→ DIRECTIVE 1
Reproduce the part of the Adirondack chairs article below from "One day in the" up to and including "called them over.".
→ DIRECTIVE 2
Answer these questions about the Adirondack chairs article below:
(a) How old is Craig Allen?
(b) What kind of business did he manage a warehouse for?
(c) How old is Josephine?

- Associated Press - Sunday, December 27, 2020

BLOOMINGTON, Ind. (AP) - In the Highlands neighborhood of Bloomington, small pink, blue and white Adirondack chairs, just the right size for children 5 years old or younger, are on porches, placed in backyards and tucked away in storage.

That’s because it’s common for Craig Allen, a 92-year-old World War II Navy veteran who lives in the neighborhood, to build the chairs in his garage, sometimes with three heaters to keep warm enough to continue working. Then he flags down families with children to offer free chairs.

“It’s been like a second lease on life,” said Susan Allen, his wife of nearly 60 years. “Craig has always been a very active, physical person. He managed the warehouse at a construction company. He was involved in union activities. And he was always go, go, go, and for him to have to slow down, this has been a godsend for us. It’s something that he does that no one else does.”

One day in the summer, Heather Gustafson was walking with her husband, Dan. The couple pushed a stroller with their daughter Rosemary, 1, as their daughter Josephine, 4, walked with them. They happened to pass by the Allens’ house, and Craig called them over.

“The oldest one, she always wears princess dresses and little wings and stuff,” Gustafson said. “She was running ahead of us and he probably saw her first.”



Allen asked if they’d like chairs for their daughters, telling them to come back later that week to get them. Gustafson said Josephine is shy, but when they brought the chairs home and put them on the front porch, her daughters crawled up on the chairs right away.

“Probably like everything else, that’s nice this year - it’s been a really hard year - it’s been really sweet to have an interaction with neighbors that’s uplifting,” Gustafson said. “Our little girls just love the chairs so much, they really do, they play with them anytime we’re outside and they love having something their size.”

When asked for an interview on a phone call, Craig Allen’s wife said he shook his head, but obliged with a shrug, giving her the go ahead to share why he does what he does. Susan Allen laughed and said her husband isn’t shy by any means, but he is hard of hearing, especially over the phone, and doesn’t want the publicity, fame or money.

→ EXCERPTED DATA
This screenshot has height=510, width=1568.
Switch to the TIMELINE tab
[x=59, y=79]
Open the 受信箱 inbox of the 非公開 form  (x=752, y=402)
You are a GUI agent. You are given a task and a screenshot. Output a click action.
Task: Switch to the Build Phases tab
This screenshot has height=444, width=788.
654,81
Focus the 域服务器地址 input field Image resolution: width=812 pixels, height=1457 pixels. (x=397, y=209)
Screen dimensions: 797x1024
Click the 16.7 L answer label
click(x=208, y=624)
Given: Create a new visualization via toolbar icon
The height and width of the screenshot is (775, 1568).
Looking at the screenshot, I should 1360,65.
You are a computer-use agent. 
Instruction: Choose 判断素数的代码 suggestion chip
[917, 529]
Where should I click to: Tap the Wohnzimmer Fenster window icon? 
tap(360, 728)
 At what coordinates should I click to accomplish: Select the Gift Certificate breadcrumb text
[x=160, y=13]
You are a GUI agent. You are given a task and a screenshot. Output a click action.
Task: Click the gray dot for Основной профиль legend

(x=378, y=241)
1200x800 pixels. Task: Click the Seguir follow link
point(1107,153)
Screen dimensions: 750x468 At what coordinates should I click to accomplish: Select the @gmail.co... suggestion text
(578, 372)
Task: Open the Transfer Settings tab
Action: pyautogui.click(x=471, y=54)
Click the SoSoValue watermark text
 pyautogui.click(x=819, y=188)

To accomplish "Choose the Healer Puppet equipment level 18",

→ OUTPUT 1
One day in the summer, Heather Gustafson was walking with her husband, Dan. The couple pushed a stroller with their daughter Rosemary, 1, as their daughter Josephine, 4, walked with them. They happened to pass by the Allens’ house, and Craig called them over.

→ OUTPUT 2
(a) 92 years old
(b) A construction company
(c) 4 years old